◆ Listed records
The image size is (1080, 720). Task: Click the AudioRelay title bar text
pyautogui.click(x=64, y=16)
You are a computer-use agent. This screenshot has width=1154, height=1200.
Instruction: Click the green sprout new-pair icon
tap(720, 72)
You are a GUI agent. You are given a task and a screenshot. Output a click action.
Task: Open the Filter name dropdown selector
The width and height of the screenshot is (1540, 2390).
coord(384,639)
==
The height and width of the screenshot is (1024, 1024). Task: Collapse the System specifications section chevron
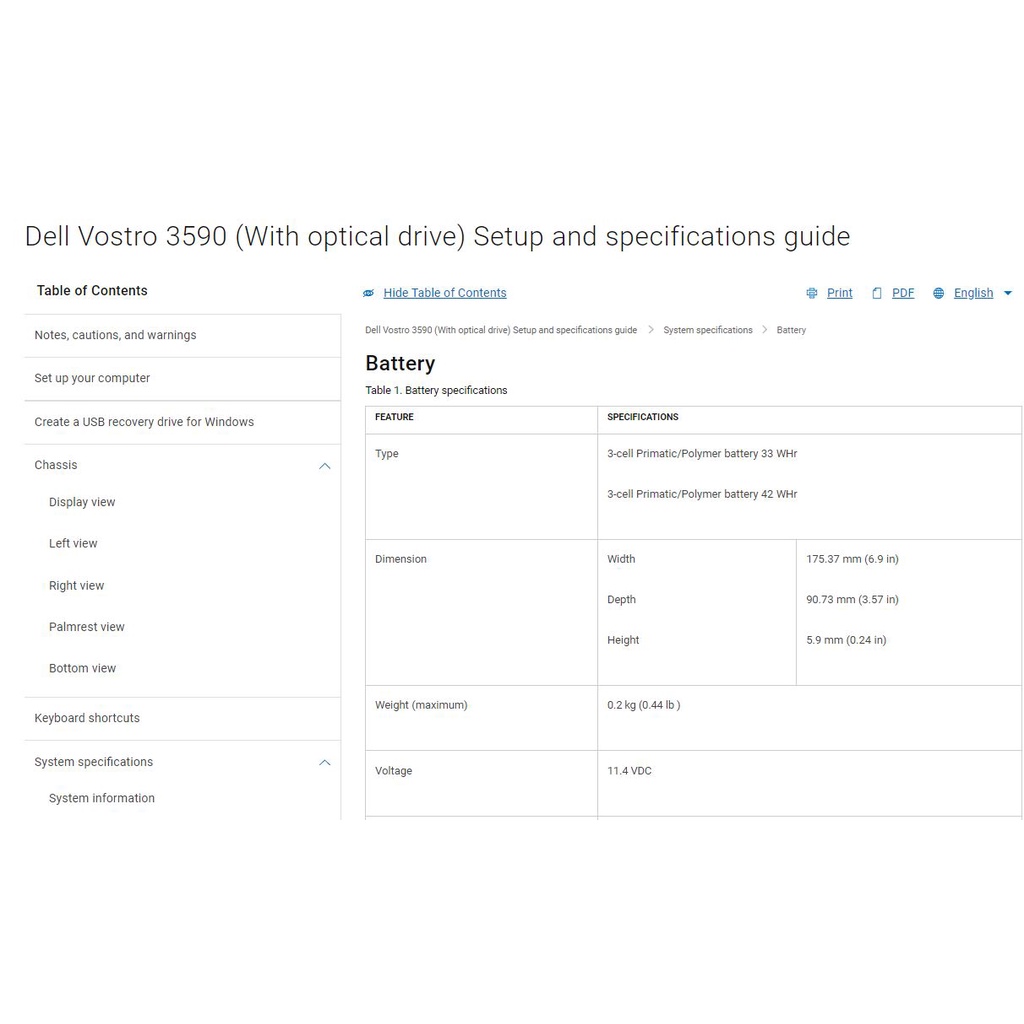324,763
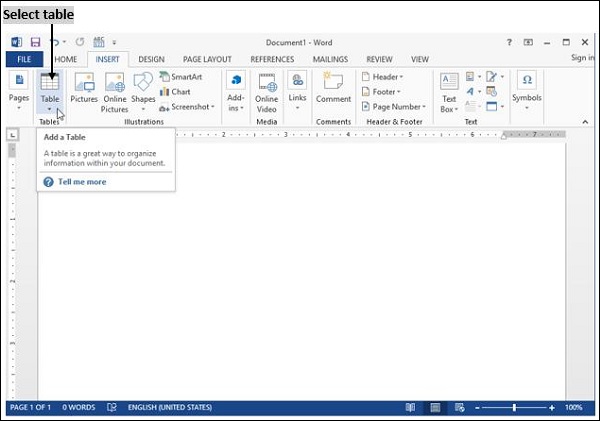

◆ Work task
Say how many lines of the material hold the string "agent", giving the number alone.

◆ Response below
2